Gli americani Andrew Z. Fire (Stanford University School of Medicine, Stanford, CA, USA) e Craig C. Mello (University of Massachusetts Medical School , Worcester, MA, USA) premiati con il Nobel per la Medicina 2006 sono due biologi molecolari, ed entrambi sono 'under 50': 47 anni il primo e 46 il secondo.
I due neopremi Nobel hanno identificato un meccanismo 'chiave' per lo scambio dell'informazione genetica: micro-interruttori, cioè gli RNA interferenti, in grado di silenziare un gene.
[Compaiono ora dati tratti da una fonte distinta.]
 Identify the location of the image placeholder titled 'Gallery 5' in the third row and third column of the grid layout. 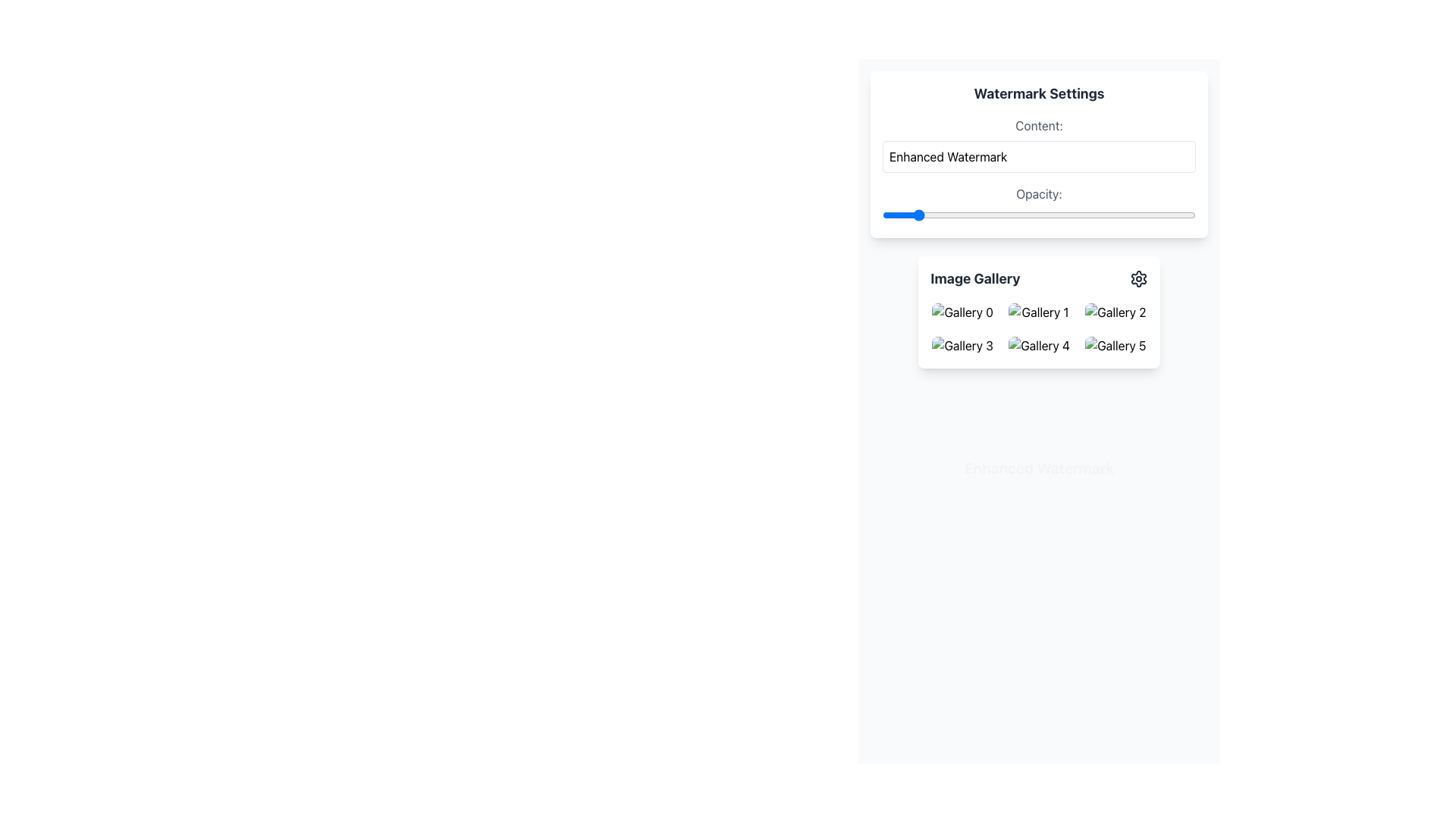
(1115, 345).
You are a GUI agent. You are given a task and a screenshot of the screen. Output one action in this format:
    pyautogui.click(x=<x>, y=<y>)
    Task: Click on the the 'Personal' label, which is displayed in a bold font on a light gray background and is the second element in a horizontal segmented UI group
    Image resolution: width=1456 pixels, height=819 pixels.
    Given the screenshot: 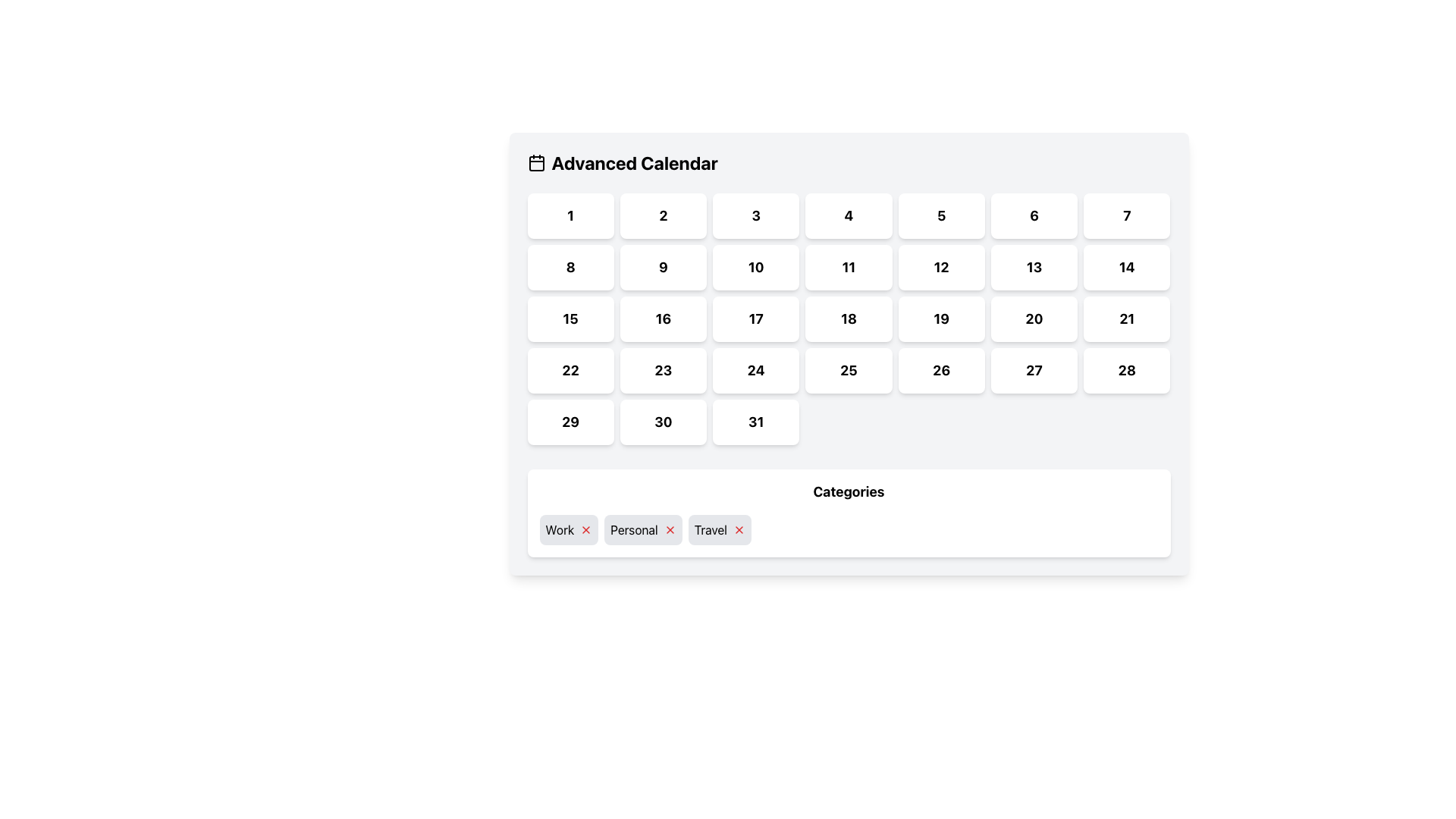 What is the action you would take?
    pyautogui.click(x=634, y=529)
    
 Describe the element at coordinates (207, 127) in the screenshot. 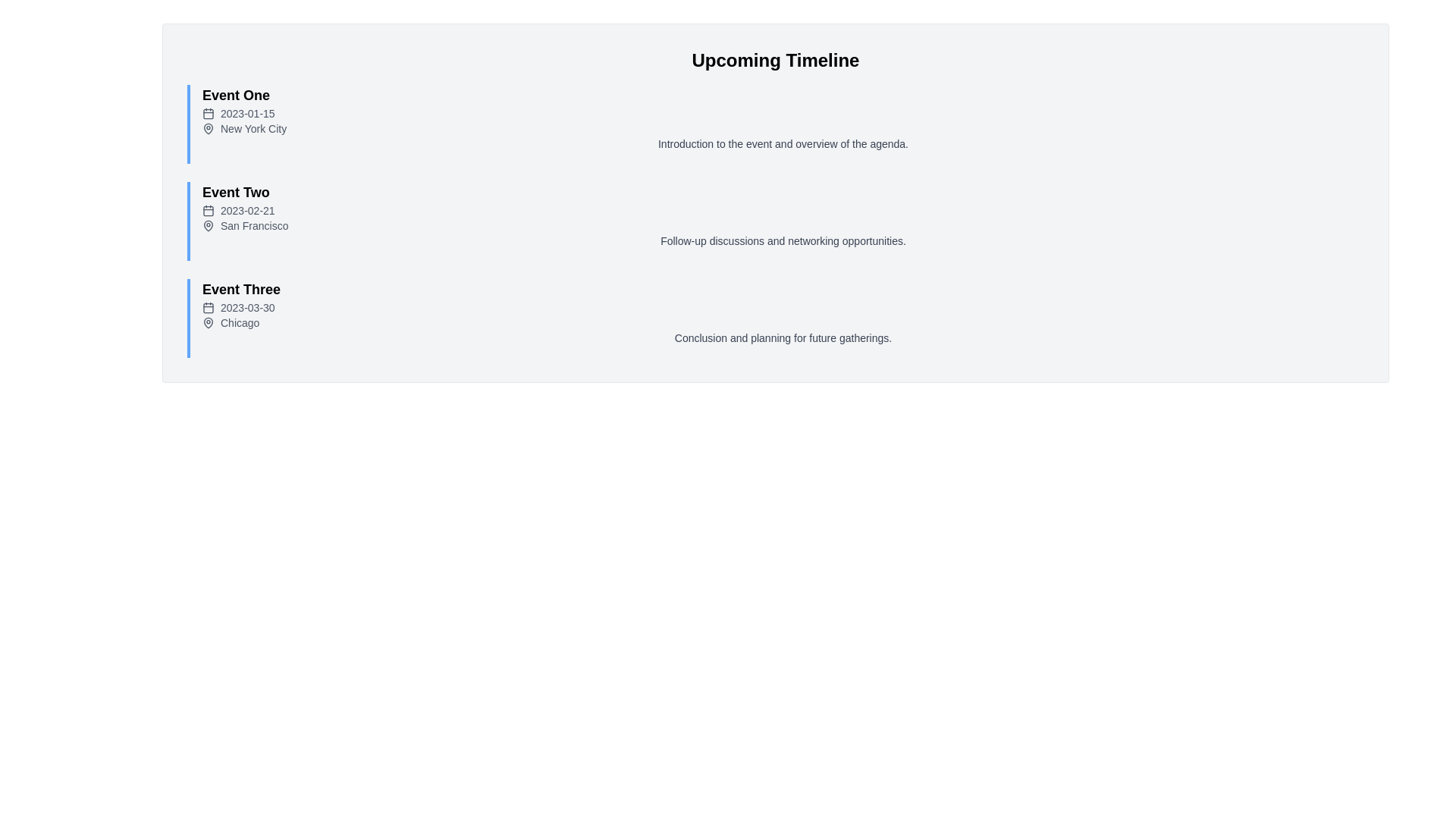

Il nostro genoma 'lavora' inviando istruzioni per la fabbricazione delle proteine dal Dna nel nucleo della cellula alla ‘fabbrica’ nel citoplasma. Queste informazioni sono trasmesse dall'RNA messaggero. La scoperta che ha valso il riconoscimento ai due scienziati, pubblicata nel '98, è appunto l'RNA interferente, il meccanismo che permette di distruggere l'RNA messaggero di un singolo gene.
All'interno della cellula, attraverso una serie di passaggi, si mette in funzione una 'macchina biochimica' che degrada le molecole di RNA messaggero. In questo modo viene spento il gene corrispondente e non si produce la proteina codificata.
Questo meccanismo si verifica nell'uomo, negli animali e nelle piante ed è di vitale importanza per la regolazione dell'espressione genica, la difesa dell'organismo contro le infezioni virali e il controllo dei geni che si muovono in modo incontrollato e possono causare danni se si trovano nel posto sbagliato. E' poi molto utilizzato nella scienza di base per lo studio della funzione dei geni e può contribuire allo sviluppo di nuove terapie contro malattie diffuse. Fire e Mello hanno studiato come viene regolata l'espressione genica nel Caenorhabditis elegans, un nematode molto utilizzato in ricerca. Hanno testato la loro ipotesi di partenza iniettando molecole di RNA a doppia 'elica' che contenevano i codici genetici per numerose proteine del verme in questione. L'effetto osservato era lo stesso in ogni esperimento: veniva silenziato il gene con il codice 'corrispondente' a quello delle molecole di RNA iniettate.
I risultati dei loro studi sono stati pubblicati su 'Nature' nel febbraio del '98, rivelando un meccanismo naturale di controllo dell'informazione genetica e aprendo un nuovo, promettente filone di ricerca. In caso di infezione, per esempio, grazie a questo meccanismo l'RNA virale viene degradato e la cellula sopravvive, soprattutto negli organismi meno sviluppati, che non hanno un efficiente sistema immunitario.